[TEXT TO READ]
>> start

England voyage, Bp. Hobart, Ohio, college, General Theological Seminary


Queen’s Square 10th Feb. 1824

Right Rev. and dear Sir,

I have very great satisfaction in addressing you upon the subject of this letter. It is one upon which I have very strong feelings, and, although our communications have been hitherto very limited; I seem to myself able with some confidence to anticipate your sentiments. Mine having been recently expressed in a letter to a Friend, met the eye of Bishop Hobart, who, it appears, had previously called at your lodgings in the hope of proposing something of a similar kind, and with precisely the same object in view, for your consideration. Not finding you, nor hearing any decisive intelligence as to the time of your return to Town, the Bishop sought an interview with me, on which occasion I was authorized by him to make the present communication to you. If the share I have thus most willingly taken in a measure peculiarly interesting to my mind, (from the importance consequences to Religion with which I cannot but view it as intimately connected) shall have aided, in the least degree, its’ success, my reward will be great indeed.

>> end

[DATA PROVIDED]
>> start

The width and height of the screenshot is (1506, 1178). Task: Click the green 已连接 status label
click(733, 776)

>> end

[GOAL]
Answer these questions about the letter:
1. What place and date head the letter?
2. Who saw the writer's sentiments after they were expressed in a letter to a Friend?
3. What two things did the Bishop fail to find before he sought an interview with the writer?

[ANSWER TO THIS TASK]
1. Queen's Square, 10th Feb. 1824.
2. Bishop Hobart.
3. He did not find the recipient at the lodgings, and he heard no decisive intelligence about when the recipient would return to Town.